▸ **Extracted entries**:
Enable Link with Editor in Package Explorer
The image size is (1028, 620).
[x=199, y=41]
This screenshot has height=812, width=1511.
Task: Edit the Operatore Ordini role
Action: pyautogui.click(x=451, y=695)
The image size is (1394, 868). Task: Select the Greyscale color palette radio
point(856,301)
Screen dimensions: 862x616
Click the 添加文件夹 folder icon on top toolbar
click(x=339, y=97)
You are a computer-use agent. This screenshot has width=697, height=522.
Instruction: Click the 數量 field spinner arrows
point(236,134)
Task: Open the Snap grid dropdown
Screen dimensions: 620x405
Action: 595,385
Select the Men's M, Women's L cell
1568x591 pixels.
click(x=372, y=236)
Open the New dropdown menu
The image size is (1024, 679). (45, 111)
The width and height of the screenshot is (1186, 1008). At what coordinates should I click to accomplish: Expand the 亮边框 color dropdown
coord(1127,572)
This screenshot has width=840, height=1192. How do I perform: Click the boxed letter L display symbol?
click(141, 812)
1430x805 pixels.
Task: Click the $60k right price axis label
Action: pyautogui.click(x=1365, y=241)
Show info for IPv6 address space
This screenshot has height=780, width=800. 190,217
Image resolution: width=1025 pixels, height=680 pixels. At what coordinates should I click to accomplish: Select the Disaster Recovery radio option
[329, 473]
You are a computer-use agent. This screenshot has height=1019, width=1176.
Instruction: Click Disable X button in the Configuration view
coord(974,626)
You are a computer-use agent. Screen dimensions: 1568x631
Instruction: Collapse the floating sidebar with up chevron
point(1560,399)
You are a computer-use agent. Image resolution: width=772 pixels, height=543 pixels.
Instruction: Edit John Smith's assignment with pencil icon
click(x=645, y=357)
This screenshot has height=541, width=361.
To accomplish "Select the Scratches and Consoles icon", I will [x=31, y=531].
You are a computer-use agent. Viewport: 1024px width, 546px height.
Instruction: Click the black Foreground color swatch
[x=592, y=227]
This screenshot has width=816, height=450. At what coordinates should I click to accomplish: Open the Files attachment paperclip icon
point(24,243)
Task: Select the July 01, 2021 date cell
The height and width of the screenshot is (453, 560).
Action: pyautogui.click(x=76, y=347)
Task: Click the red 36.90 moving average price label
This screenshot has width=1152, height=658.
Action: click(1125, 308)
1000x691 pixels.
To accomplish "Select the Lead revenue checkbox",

▸ **Task statement**:
In the entries above, find the line with "Instruction: Click the black" and the line with "Task: Select the July 01, 2021 date cell", then set down exactly those two and every line between them, nothing else.

▸ **Answer to this problem**:
Instruction: Click the black Foreground color swatch
[x=592, y=227]
This screenshot has width=816, height=450. At what coordinates should I click to accomplish: Open the Files attachment paperclip icon
point(24,243)
Task: Select the July 01, 2021 date cell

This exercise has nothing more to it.